Many of these networking protocols were originally designed in an environment in which the word 'hacker' had not yet come to have the (negative) meaning that it nowadays has, and implemented upon a network in which there was a culture of mutual trust and respect. IPv4, the foundation of all communications via the Internet (and the majority of private networks) and SMTP (the protocol used to send electronic mail and relay it from to server to server) are two prime examples of this. Neither protocol, in its initial incarnation, was designed with features designed to maintain the three qualities that nowadays are synonymous with effective communication, Confidentiality, Integrity, and Availability (called the CIA triad). The CIA triad is often defined as the aim of information security— http://en.wikipedia.org/wiki/CIA_triad. Spam and Denial of Service attacks are just two examples of (malicious) exploitations of some of the weaknesses in these two protocols.

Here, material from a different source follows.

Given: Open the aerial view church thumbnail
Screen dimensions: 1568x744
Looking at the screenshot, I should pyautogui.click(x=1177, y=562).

As networking technologies grew and were adopted by governments and large organizations that relied upon them, the need for these three qualities increased, and network firewalls became a necessity. In short, the need for network security sprung into existence. The Internet has come a long way too from its humble beginnings. As the barrier for entry has decreased, and knowledge of the technologies underpinning it has become more accessible, it has become a decreasingly friendly place.

With growing reliance on the Internet for communications, firewalls have, at time of writing, become almost universally deployed as a primary line of defense against unauthorized network activity, automated attacks, and inside abuse. They are deployed everywhere, and the term 'firewall' is used in this context to refer to anything from a software stack built into commonly used operating systems (such as the Windows firewall built into Service Pack 2 of Microsoft's Windows Operating System (http://www.microsoft.com/windowsxp/using/security/internet/sp2_wfintro.mspx)) protecting only the computer it is running on, to devices costing significant sums of money deployed in banks, datacenters, and government facilities (such as Cisco's PIX line of firewall products (http://www.cisco.com/en/US/products/hw/vpndevc/ps2030/)). Such high-end devices may govern and restrict network traffic between hundreds of thousands of individual computers.

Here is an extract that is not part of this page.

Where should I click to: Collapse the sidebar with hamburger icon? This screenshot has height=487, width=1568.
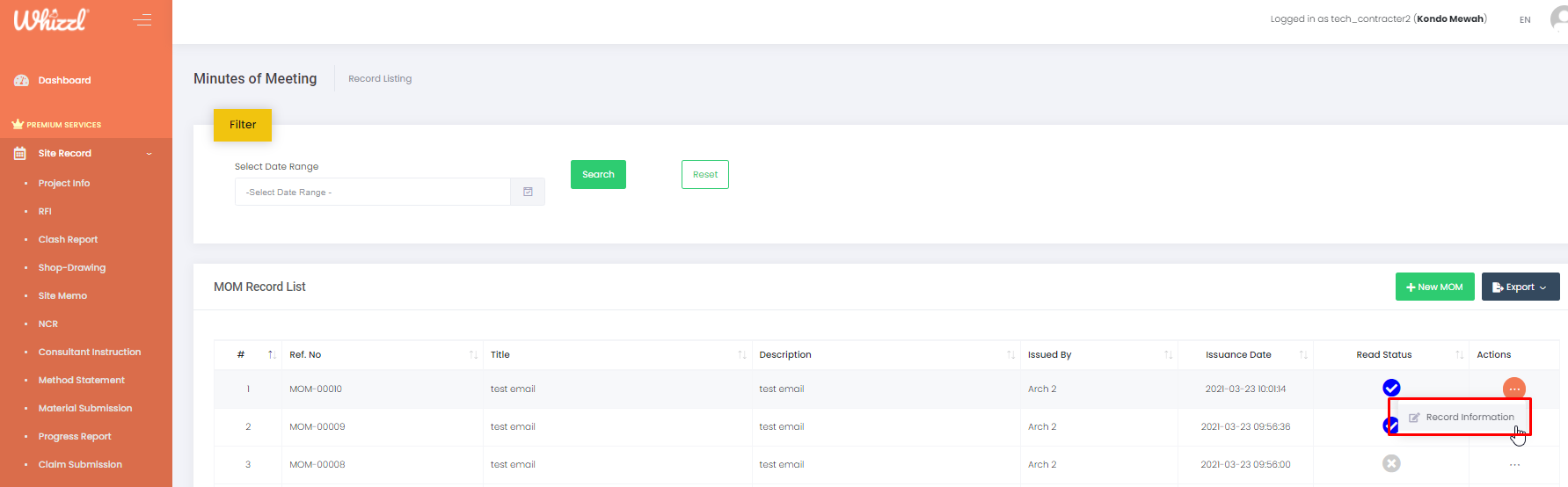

Given this increase in the use of the term 'firewall', and with so many qualifiers added to the word to distinguish between different types of firewall (such as the terms stateful, proxy, application, packet filter, hardware, software, circuit-level, and many more), it becomes very difficult to know what someone means when they tell you that their network "has a firewall". Our exploration of IPCop, therefore, must begin with an exploration of what a firewall actually is, and armed with this knowledge, we can then relate IPCop to this knowledge and understand what function it is that IPCop can fulfill for us.

In order to improve our network security, we need to first identify the problems we need to solve, and determine whether this firewall is the solution to them. Implementing a firewall for the sake of satisfying the buzzword requirement is a common mistake in security design.

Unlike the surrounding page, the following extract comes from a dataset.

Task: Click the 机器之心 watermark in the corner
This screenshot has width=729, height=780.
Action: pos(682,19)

The term firewall refers, generally, to a collection of technologies and devices all designed to do one thing—stop unauthorized network activity. A firewall acts as a choke point between more than one network (or network segment), and uses a (hopefully) strictly defined set of rules in order to allow, or disallow, certain types of traffic to traverse to the other side of the firewall. Most importantly, it is a security boundary between two or more networks.

In the diagram above, a web server connected to the Internet is protected by a firewall, which sits in between it and the Internet, filtering all incoming and outgoing traffic. In this scenario, illegitimate traffic from the attacker is blocked by the firewall. This could be for any number of reasons, such as the service the attacker has attempted to connect is blocked by the firewall from the Internet, because the attacker's network address is blacklisted, or because the type of traffic the attacker is sending is recognized by the firewall as being part of a Denial of Service attack.

In this scenario, the network that the web server sits on (which in a scenario such as this would probably contain multiple web servers) is segmented from the Internet by the firewall, effectively implementing a security policy dictating what can go from one network (or collection of networks) to the other. If our firewall disallowed the attacker from connecting to a file-sharing port on the web server, for instance, while the 'user' was free to access the web server on port 80, the other servers behind the firewall might be allowed access to the file sharing ports in order to synchronize content or make backups.

Layered protocols are generally explained using the Open System Interconnection (OSI) layers. Knowledge of this is extremely useful to anyone working in networking or with firewalls in particular, as so many of the concepts pertaining to it require knowledge of the way in which this layering works.

The OSI layers divide traffic and data into seven layers each of which in theory falls into a protocol. Although excellent in theory, networking and IT applications do not always strictly adhere to the OSI Layers, and it is worth considering them to be guidelines rather than a strict framework. That said, they are extremely useful for visualizing connectivity, and in general the vision of layers, each utilizing hardware and software designed by different vendors, each interoperating with the layers above and below is not unrealistic.

 

The OSI Model


The OSI model is shown in the following figure:

Layer 1: The Physical Layer

The physical layer encompasses the physical medium on which a network is built. Specifications that operate within the physical layer include physical interfaces such as ports, voltages, pin specifications, cable design, and materials. A network hub is a layer-one device.

Layer 2: The Data Link Layer

The data link layer provides connectivity between hosts on the same network segment. MAC addresses are used at the physical layer to distinguish between different physical network adapters and allow them to communicate. Ethernet is a layer-two standard.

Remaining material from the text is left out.